[Numpy-discussion] 1.4.0 installer fails on OSX 10.6.2
Wed Jan 6 10:22:24 CST 2010
NOTE: cc-d to the pythonmac list from the numpy list -- this is really a
Mac issue. It's a discussion of what/how to produce binaries of numpy
David Cournapeau wrote:
> On Wed, Jan 6, 2010 at 9:18 AM, Christopher Barker
> <Chris.Barker@noaa.gov> wrote:
>> If distutils/setuptools could identify the python version properly, then
>> binary eggs and easy-install could be a solution -- but that's a mess,
> It would not solve the problem, really. Two same versions of python
> does not imply compatible python when C extensions are involved. In
> current state of affairs, where python does not have a stable ABI, the
> only workable solution is to target one specific python
So you are saying that binary eggs are simply impossible altogether.
Maybe true, I suppose, but...
>>> As the 2.6 series is binary compatible, you can build a single
>>> that will work with both
> I don't think that's true. 2.6.x are compatible with each other iif
> they are built with the same compiler options. There are too many
> differences between Apple python and the python.org python (dtrace, 64
> bits support, compiler options, etc...) IMHO to make a compatible
> installer for both versions worthwhile.
Well, it was possible once, and it's been working just fine for wxPython
for a good while. Things may have changed with OS-X 10.6, tough I think
the wxPython binary still works (32 bit only, of course).
> I agree that the lack of 64 bits installer is an issue, but building
> numpy on mac os x is not that difficult, and I think people who need
> 64 bits often are more knowledgeable.
I agree -- but what do you get if you install OS-X 10.6, and then type
"python" at the prompt -- is that a 32 bit or 64 bit python?
> There are also solutions like
> EPD and the likes, which support 64 bits.
but not PPC anymore, sigh.
There is a key problem here -- folks running OS-X expecting it to be
another Unix are fine -- they install the compiler, build their own
extensions, probably use some combination of fink and macports, etc.
This may well apply to many Scientific programmers, and web developers
(though it maybe not).
However, there is a different type of Mac user -- the type that has
traditionally used Macs.

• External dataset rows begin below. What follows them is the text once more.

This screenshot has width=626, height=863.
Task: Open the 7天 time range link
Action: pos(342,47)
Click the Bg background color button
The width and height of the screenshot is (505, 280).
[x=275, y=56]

Some of these folks are giving a bit of
programming a try, and have heard that python is an easy to learn
language -- and, cool, OS-X even comes with it installed!

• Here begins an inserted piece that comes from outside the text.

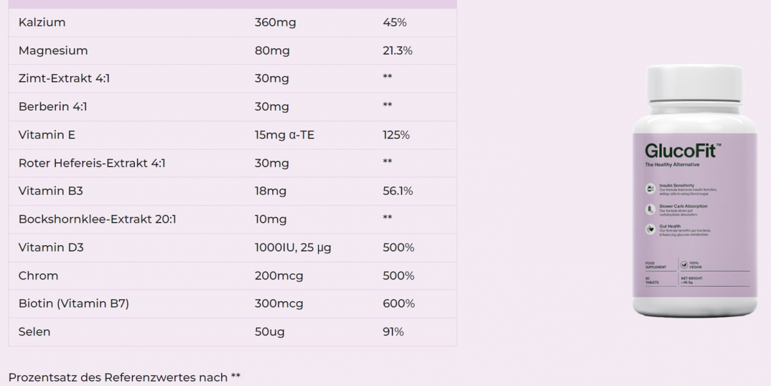
Task: Select the Magnesium row name
Action: pos(53,51)
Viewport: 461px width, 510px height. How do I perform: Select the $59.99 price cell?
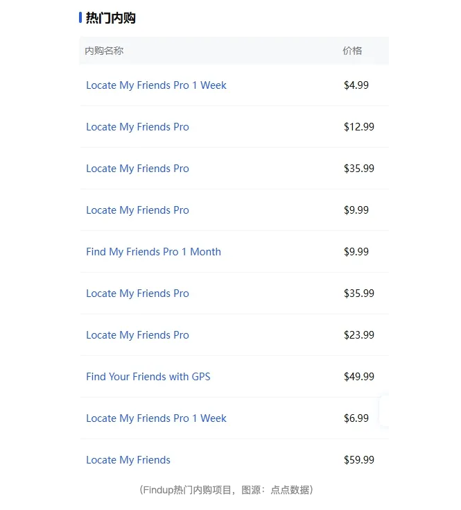(359, 460)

But then they soon enough discover that they need additional packages of
some sort --- and numpy is a very, very useful package, and not just for
the experienced programmer (think Matlab users, for instance). These
folks haven't installed the compiler, don't know 64 from 32 bit, and
heaven forbid, have no idea how the heck to compile a dependency with
the "./configure && make && make install" dance.
Some years ago, the community on the pythonmac list made significant
efforts to try to support these folks. Primarily what they need are
binary installers. We also more or less declared the python.org python
as the official python to support, and even had a repository of
pre-built packages (http://pythonmac.org/packages/py25-fat/index.html).

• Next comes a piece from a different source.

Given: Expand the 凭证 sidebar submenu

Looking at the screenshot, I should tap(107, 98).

It was pretty handy -- you could get python itself and all the major
packages there, all working together.
That repository is not longer maintained, for a couple reasons:
1) Bob Ippolito is doing other things
2) A lot of package developers are providing binaries themselves
3) It's gotten even messier!
But there is still a community out there that it would be nice to support.
So the question is: how do we do it? That repository appears to be dead,
though it could be revived if there is a bit of interest. But even
without it, it would be great if there was some sort of consensus among
the pythonmac crowd and the major package developers as to what to
provide binaries for. We're really in a mess if you can only get a
binary for PIL for the Apple Python, and only get a binary for numpy for
the python.org python.
Personally, I still think the Apple python is dead-end -- Apple has
never supported it properly. And, if you go that route you need a
different build for people running 10.4 and 10.5, and 10.6, and ...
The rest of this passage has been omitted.